From the line containing "Erasmus – rekrutacja! [link] (26, 298)" down to the last line of the records below, give every line again without any change.

(Saved data entries)
──────────
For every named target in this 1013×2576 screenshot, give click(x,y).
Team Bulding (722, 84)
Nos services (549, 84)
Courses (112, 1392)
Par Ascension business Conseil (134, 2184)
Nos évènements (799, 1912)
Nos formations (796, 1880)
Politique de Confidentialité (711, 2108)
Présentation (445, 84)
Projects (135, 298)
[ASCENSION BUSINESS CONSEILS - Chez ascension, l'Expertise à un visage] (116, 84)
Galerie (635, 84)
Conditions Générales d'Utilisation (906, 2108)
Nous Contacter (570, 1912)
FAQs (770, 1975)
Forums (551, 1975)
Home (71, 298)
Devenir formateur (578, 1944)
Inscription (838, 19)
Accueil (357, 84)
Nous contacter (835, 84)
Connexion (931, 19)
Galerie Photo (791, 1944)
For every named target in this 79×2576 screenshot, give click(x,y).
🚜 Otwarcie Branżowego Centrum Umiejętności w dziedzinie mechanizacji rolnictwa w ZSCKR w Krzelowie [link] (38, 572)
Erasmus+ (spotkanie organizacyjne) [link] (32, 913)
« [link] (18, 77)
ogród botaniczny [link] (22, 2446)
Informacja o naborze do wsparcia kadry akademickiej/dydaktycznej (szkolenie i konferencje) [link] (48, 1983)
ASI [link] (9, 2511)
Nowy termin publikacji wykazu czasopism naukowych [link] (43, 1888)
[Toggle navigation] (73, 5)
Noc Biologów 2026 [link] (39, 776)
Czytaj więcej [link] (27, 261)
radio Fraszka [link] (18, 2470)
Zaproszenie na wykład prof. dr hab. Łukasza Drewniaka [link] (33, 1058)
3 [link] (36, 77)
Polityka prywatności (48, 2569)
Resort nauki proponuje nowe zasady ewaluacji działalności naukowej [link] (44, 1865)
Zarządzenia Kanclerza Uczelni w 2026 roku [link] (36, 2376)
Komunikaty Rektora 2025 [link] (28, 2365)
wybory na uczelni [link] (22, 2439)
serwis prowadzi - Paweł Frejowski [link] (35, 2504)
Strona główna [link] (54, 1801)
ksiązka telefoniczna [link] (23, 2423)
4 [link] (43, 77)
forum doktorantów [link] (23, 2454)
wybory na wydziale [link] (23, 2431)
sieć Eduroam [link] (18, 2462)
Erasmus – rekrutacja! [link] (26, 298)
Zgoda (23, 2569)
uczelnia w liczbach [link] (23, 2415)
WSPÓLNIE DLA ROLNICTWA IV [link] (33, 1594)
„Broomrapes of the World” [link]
──────────
- Reply to the exercise:
Erasmus – rekrutacja! [link] (26, 298)
Zgoda (23, 2569)
uczelnia w liczbach [link] (23, 2415)
WSPÓLNIE DLA ROLNICTWA IV [link] (33, 1594)
„Broomrapes of the World” [link]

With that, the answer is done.